**What needs to be done:** Each line from the one containing "You are a GUI" to the end of the entries is to be repeated exactly, and no other line.

Content starts

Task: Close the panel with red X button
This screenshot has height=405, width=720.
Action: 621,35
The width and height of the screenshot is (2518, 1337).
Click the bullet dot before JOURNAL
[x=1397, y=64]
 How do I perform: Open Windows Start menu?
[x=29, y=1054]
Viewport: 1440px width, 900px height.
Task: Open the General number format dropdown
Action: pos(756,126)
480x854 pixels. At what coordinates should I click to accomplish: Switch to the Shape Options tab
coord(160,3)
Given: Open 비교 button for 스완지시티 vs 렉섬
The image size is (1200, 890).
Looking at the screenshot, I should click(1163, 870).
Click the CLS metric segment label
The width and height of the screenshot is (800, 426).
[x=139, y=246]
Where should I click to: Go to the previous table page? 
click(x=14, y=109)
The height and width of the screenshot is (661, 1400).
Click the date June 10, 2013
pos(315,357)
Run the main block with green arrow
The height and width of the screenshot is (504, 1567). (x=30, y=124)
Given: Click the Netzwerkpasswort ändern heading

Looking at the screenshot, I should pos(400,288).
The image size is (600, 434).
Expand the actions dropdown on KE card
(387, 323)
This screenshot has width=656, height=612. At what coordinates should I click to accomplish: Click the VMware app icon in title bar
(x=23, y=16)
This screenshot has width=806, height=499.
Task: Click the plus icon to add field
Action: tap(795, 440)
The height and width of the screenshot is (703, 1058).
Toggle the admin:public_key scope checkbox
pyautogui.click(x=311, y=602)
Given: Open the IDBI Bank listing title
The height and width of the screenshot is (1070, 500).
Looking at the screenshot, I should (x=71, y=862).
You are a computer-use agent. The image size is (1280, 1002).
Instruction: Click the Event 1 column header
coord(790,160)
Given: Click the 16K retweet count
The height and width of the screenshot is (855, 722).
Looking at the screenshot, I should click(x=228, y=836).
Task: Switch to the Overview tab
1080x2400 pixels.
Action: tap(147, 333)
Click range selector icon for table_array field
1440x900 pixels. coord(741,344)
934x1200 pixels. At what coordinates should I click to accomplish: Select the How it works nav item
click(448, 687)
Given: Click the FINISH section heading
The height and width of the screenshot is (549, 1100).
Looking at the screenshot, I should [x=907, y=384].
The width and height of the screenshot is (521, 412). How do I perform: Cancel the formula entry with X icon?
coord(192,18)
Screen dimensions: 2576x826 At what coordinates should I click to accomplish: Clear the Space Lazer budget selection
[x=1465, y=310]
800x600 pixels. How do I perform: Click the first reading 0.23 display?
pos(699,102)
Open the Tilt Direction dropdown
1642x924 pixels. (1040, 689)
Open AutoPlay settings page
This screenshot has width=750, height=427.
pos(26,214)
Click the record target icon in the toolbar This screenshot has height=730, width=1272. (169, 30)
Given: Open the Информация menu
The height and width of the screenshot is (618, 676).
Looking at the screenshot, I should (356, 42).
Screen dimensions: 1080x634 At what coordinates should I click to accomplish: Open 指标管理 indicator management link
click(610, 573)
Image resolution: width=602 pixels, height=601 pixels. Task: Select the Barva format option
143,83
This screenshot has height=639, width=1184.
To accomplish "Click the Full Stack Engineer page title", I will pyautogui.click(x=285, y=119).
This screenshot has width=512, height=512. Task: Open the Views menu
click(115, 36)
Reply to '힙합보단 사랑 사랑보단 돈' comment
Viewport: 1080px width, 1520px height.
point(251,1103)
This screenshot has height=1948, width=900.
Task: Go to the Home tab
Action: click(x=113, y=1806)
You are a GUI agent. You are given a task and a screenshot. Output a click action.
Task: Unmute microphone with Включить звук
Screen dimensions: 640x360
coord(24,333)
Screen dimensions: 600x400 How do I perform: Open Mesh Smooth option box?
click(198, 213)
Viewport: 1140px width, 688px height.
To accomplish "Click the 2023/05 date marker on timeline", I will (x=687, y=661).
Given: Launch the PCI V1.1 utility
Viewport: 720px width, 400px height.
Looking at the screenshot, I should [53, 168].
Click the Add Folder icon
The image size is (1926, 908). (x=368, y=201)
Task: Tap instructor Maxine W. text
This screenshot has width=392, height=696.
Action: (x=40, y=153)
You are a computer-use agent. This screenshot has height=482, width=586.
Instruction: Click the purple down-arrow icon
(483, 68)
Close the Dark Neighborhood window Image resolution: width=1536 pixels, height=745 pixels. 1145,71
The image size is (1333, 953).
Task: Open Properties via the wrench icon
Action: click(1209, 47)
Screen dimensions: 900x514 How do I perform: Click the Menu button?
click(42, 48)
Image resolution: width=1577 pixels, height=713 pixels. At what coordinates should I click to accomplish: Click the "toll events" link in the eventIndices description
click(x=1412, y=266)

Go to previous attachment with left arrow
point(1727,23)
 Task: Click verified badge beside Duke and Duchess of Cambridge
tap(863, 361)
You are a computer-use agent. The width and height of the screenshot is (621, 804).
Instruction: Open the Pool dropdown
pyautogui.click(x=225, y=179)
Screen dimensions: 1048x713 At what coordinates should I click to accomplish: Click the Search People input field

Content ends

**Written response:**
You are a GUI agent. You are given a task and a screenshot. Output a click action.
Task: Unmute microphone with Включить звук
Screen dimensions: 640x360
coord(24,333)
Screen dimensions: 600x400 How do I perform: Open Mesh Smooth option box?
click(198, 213)
Viewport: 1140px width, 688px height.
To accomplish "Click the 2023/05 date marker on timeline", I will (x=687, y=661).
Given: Launch the PCI V1.1 utility
Viewport: 720px width, 400px height.
Looking at the screenshot, I should [53, 168].
Click the Add Folder icon
The image size is (1926, 908). (x=368, y=201)
Task: Tap instructor Maxine W. text
This screenshot has width=392, height=696.
Action: (x=40, y=153)
You are a computer-use agent. This screenshot has height=482, width=586.
Instruction: Click the purple down-arrow icon
(483, 68)
Close the Dark Neighborhood window Image resolution: width=1536 pixels, height=745 pixels. 1145,71
The image size is (1333, 953).
Task: Open Properties via the wrench icon
Action: click(1209, 47)
Screen dimensions: 900x514 How do I perform: Click the Menu button?
click(42, 48)
Image resolution: width=1577 pixels, height=713 pixels. At what coordinates should I click to accomplish: Click the "toll events" link in the eventIndices description
click(x=1412, y=266)

Go to previous attachment with left arrow
point(1727,23)
 Task: Click verified badge beside Duke and Duchess of Cambridge
tap(863, 361)
You are a computer-use agent. The width and height of the screenshot is (621, 804).
Instruction: Open the Pool dropdown
pyautogui.click(x=225, y=179)
Screen dimensions: 1048x713 At what coordinates should I click to accomplish: Click the Search People input field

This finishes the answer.